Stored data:
►

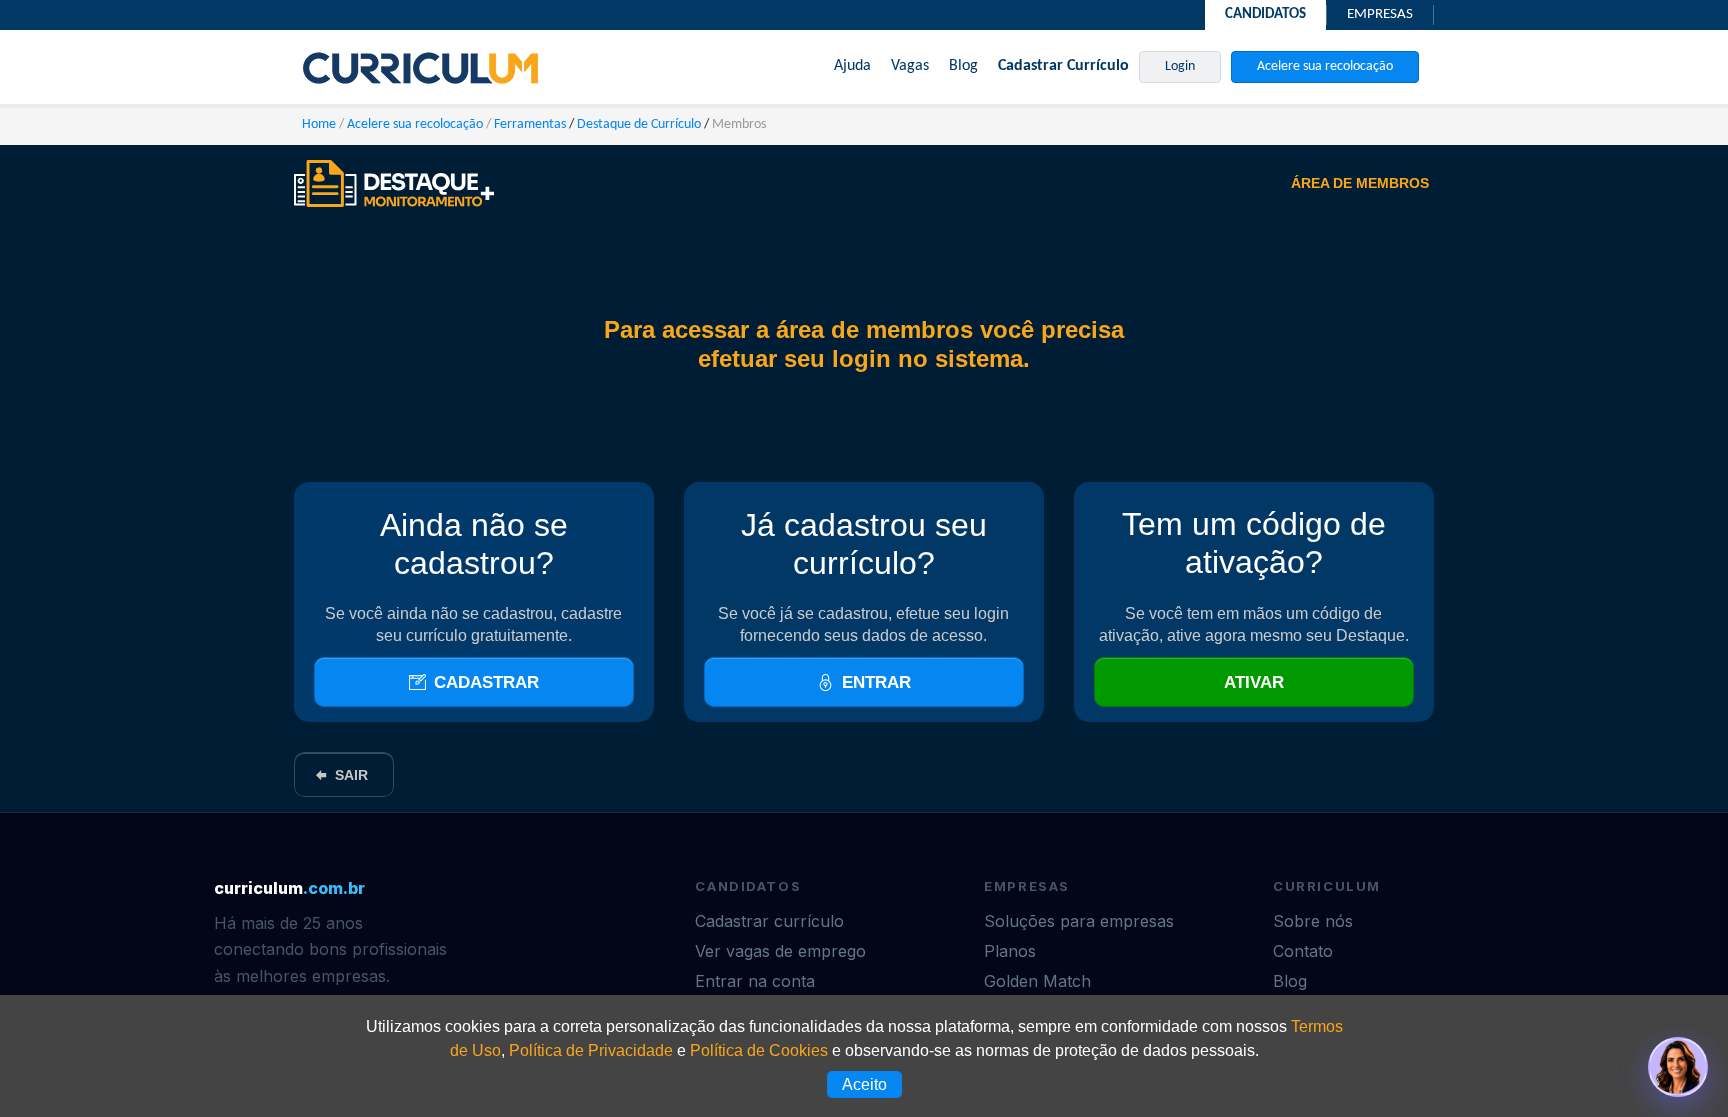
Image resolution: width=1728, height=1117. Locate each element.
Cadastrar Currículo (1063, 66)
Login (1180, 66)
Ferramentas (530, 124)
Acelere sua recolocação (1325, 66)
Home (319, 124)
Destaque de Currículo (639, 124)
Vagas (910, 66)
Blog (963, 66)
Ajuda (852, 66)
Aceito (864, 1084)
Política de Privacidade (591, 1050)
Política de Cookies (759, 1050)
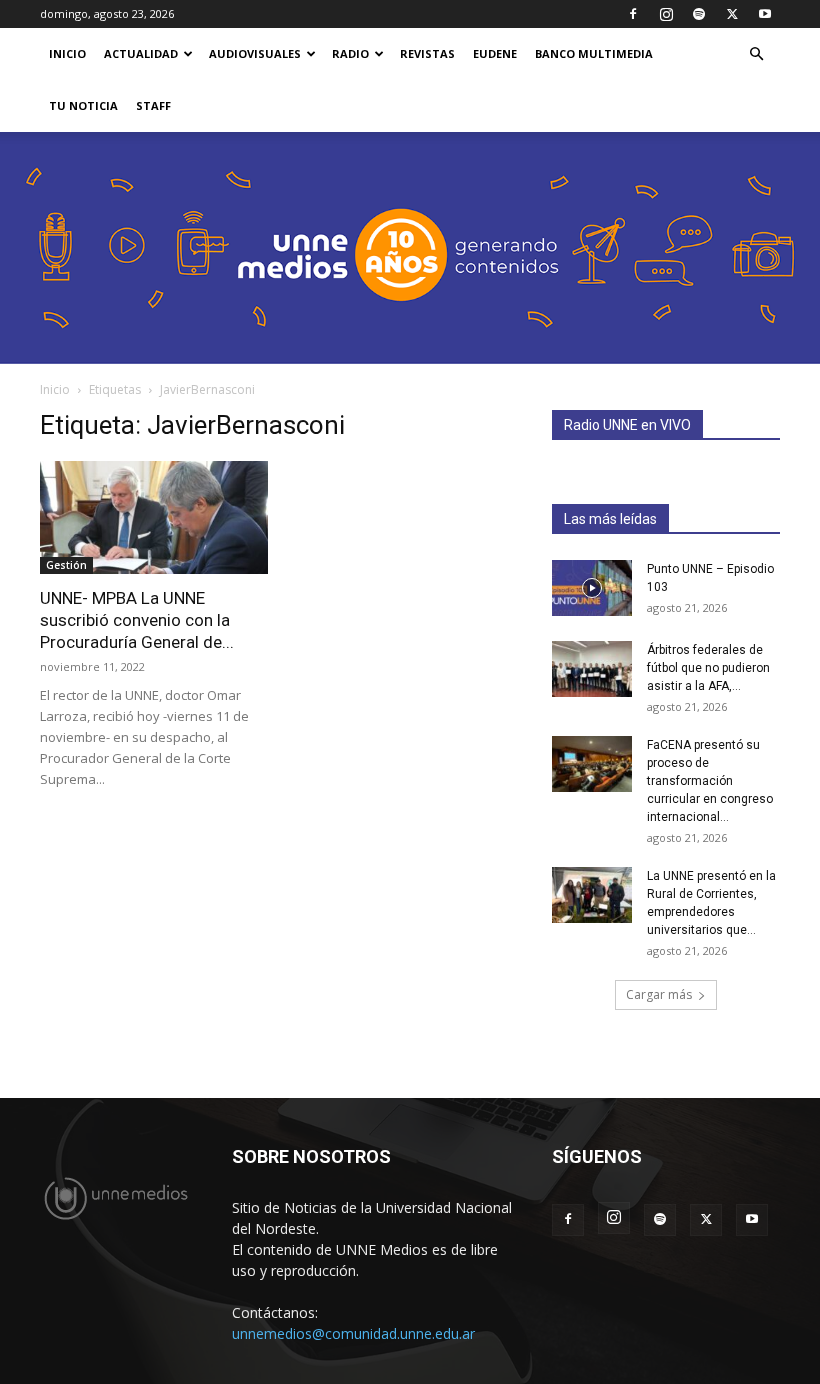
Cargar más (659, 994)
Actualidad (141, 53)
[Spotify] (699, 14)
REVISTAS (427, 53)
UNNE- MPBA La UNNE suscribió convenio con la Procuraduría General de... (137, 620)
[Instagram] (666, 14)
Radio (350, 53)
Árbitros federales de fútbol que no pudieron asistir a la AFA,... (708, 668)
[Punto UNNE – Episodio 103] (592, 588)
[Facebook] (633, 14)
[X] (732, 14)
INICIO (67, 53)
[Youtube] (765, 14)
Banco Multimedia (594, 53)
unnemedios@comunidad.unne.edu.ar (353, 1333)
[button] (756, 54)
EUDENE (495, 53)
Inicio (55, 389)
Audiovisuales (255, 53)
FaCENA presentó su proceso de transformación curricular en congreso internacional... (710, 781)
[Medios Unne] (410, 248)
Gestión (66, 565)
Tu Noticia (83, 105)
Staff (153, 105)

◄

* _ABOUT THIS TASK_
The expected output is the lines from the one holding "Audiovisuales (255, 53)" through the last line of the data, exactly as they appear, with nothing before or after.

* _RESPONSE BOX_
Audiovisuales (255, 53)
FaCENA presentó su proceso de transformación curricular en congreso internacional... (710, 781)
[Medios Unne] (410, 248)
Gestión (66, 565)
Tu Noticia (83, 105)
Staff (153, 105)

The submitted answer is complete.